Chapter 9. Real-World Use Cases

The most important question to ask yourself when implementing a new technology is: “What are the use cases for this out there?” That’s why we decided to interview the creators of some of the most exciting BPF projects out there to share their ideas.

Sysdig eBPF God Mode

Sysdig, the company that makes the eponymous open source Linux troubleshooting tool, started playing with eBPF in 2017 under kernel 4.11.

It has been historically using a kernel module to extract and do all the kernel-side work, but as the user base increased and when more and more companies started experimenting, the company acknowledged that it is a limitation for the majority of external actors, in many ways:

  • There’s an increasing number of users who can’t load kernel modules on their machines.
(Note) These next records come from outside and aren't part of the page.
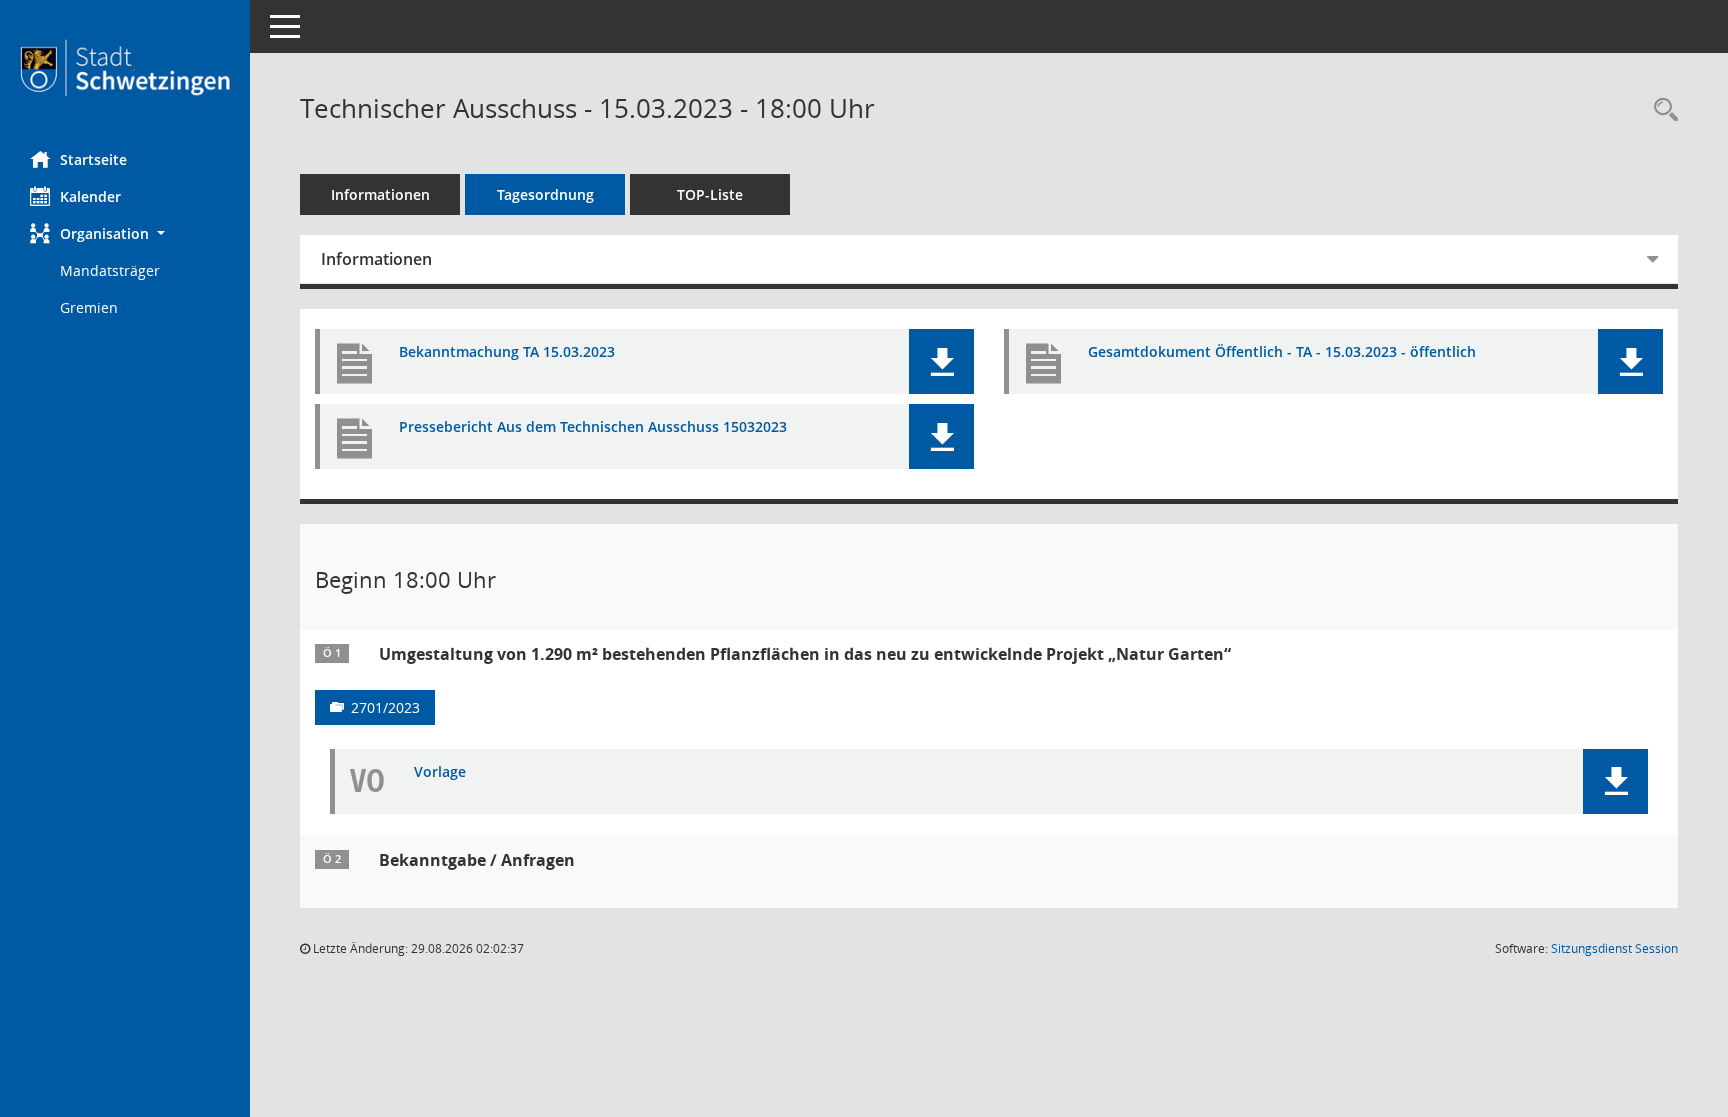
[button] (125, 233)
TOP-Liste (710, 194)
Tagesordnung (545, 194)
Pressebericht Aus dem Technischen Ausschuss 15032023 (593, 427)
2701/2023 (385, 707)
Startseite (93, 159)
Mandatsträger (110, 270)
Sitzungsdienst (1614, 948)
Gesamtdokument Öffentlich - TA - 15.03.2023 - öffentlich (1282, 352)
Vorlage (440, 772)
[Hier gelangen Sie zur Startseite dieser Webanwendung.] (125, 68)
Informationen (380, 194)
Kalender (90, 196)
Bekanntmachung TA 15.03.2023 (507, 352)
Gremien (89, 307)
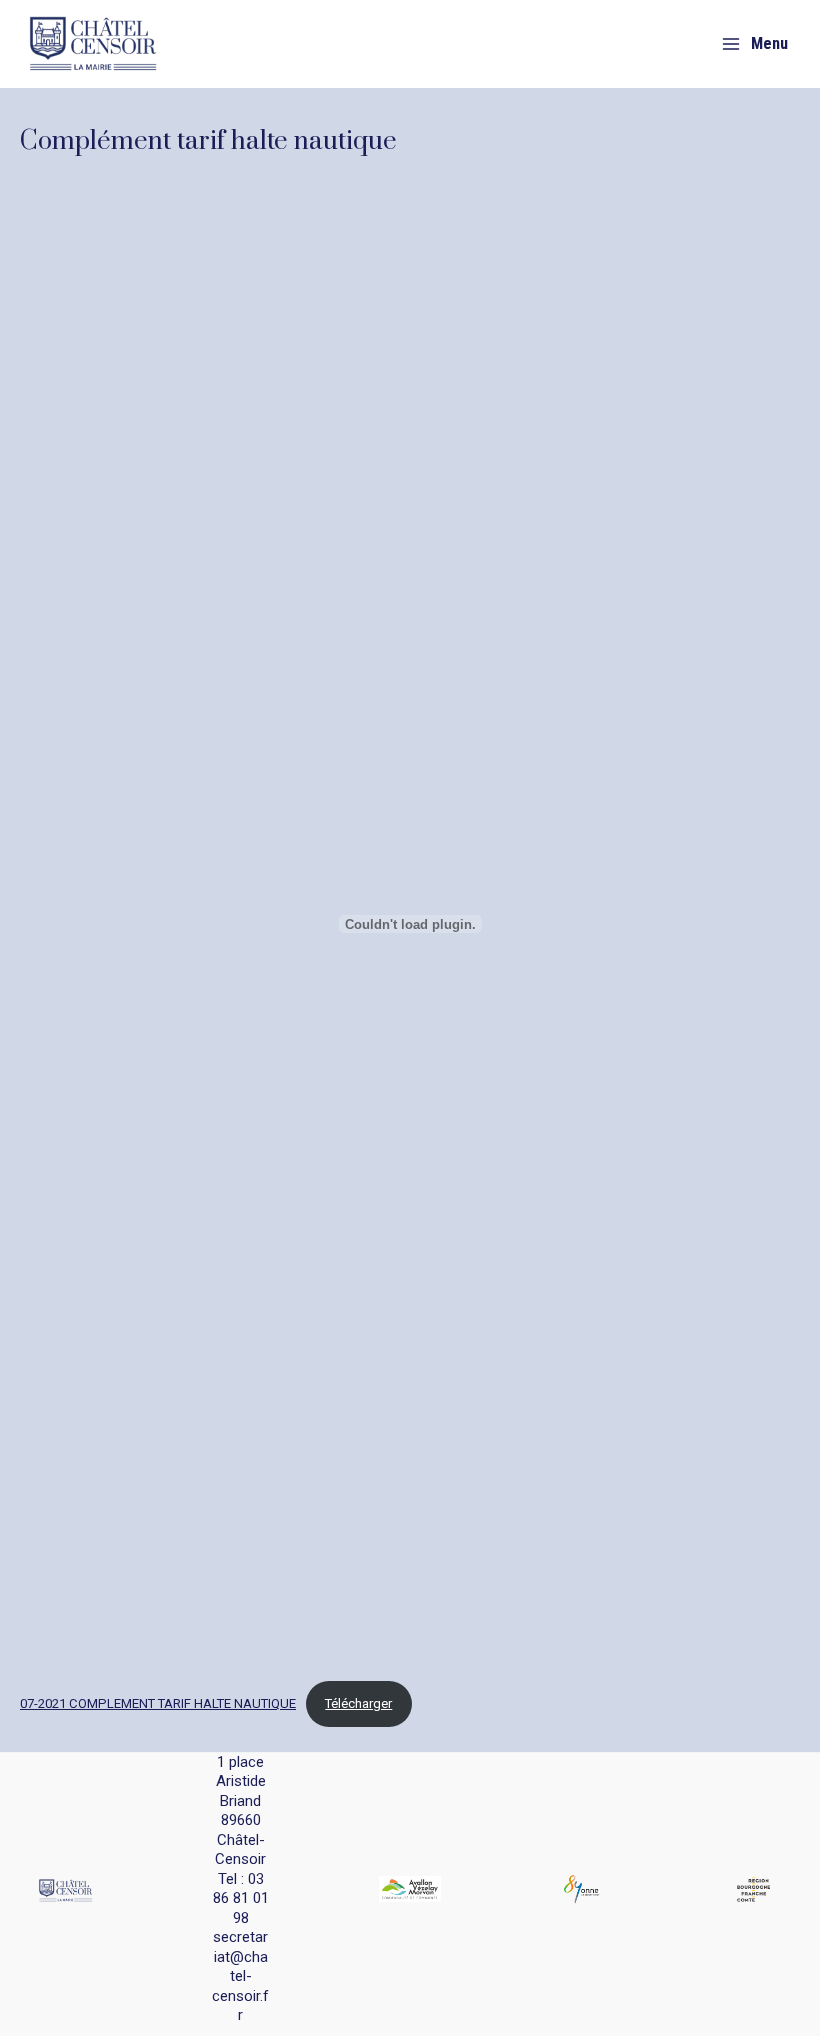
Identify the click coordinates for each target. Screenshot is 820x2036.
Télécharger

Cloud-native platforms are becoming more and more restrictive against what runtime programs can do.

  • New contributors (and even old) don’t understand the architecture of a kernel module. That decreases the overall number of contributors and is a limiting factor for the growth of the project itself.
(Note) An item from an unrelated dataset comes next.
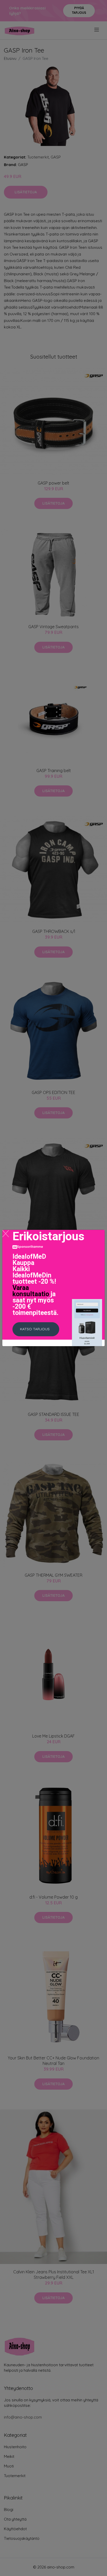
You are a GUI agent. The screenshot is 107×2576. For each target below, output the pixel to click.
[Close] (5, 1233)
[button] (35, 1329)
  • Kernel modules maintenance is difficult, not just because of writing the code, but also because of the effort needed to keep it safe and well organized.

For those motivations, Sysdig decided to try the approach of writing the same set of features it has in the module but using an eBPF program instead. Another benefit that automatically comes from adopting eBPF is the possibility for Sysdig to further take advantage of other nice eBPF tracing features. For example, it’s relatively easy to attach eBPF programs to particular execution points in a user-space application using user probes, as described in “User-Space Probes”.
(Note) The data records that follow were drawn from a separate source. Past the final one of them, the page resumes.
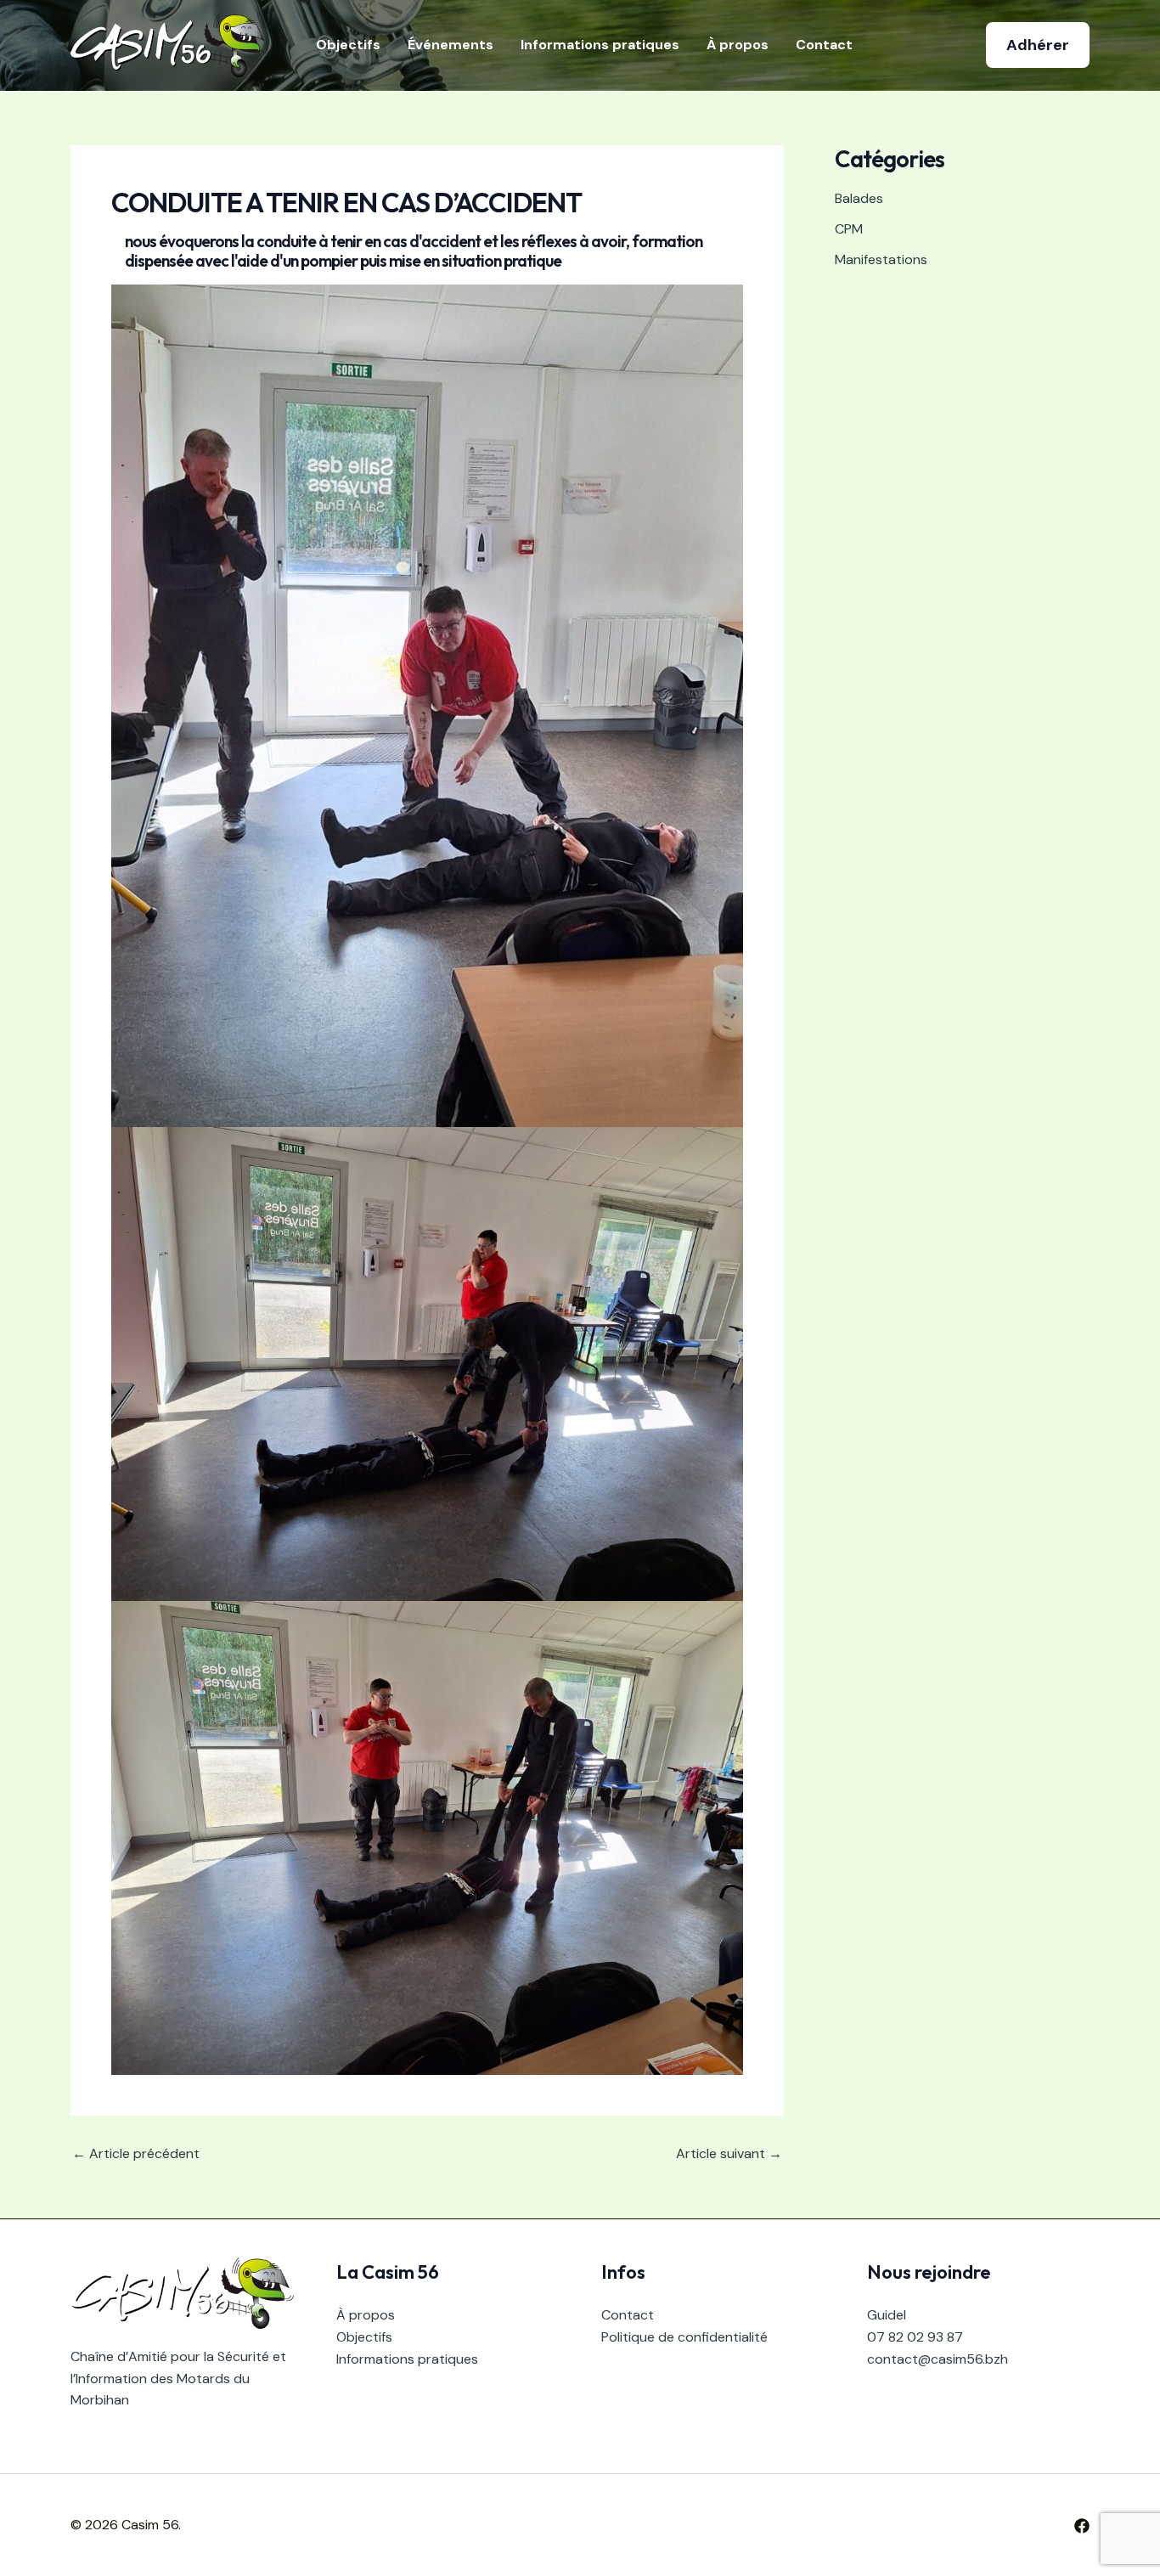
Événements (450, 45)
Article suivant (729, 2154)
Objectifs (348, 45)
In addition, the project can now use native helper capabilities in eBPF programs to capture stack traces of running processes to augment the typical system call event stream. This gives users even more troubleshooting information.

Although it’s all bells and whistles now, Sysdig initially faced some challenges due to the limitations of the eBPF virtual machine when getting started, so the chief architect of the project, Gianluca Borello, decided to improve it by contributing upstream patches to the kernel itself, including:

  • The ability to deal with strings in eBPF programs natively

  • Multiple patches to improve the arguments semantic in eBPF programs 1, 2, and 3

The latter was particularly essential to dealing with system call arguments, probably the most important data source available in the tool.

Figure 9-1 shows the architecture of the eBPF mode in Sysdig.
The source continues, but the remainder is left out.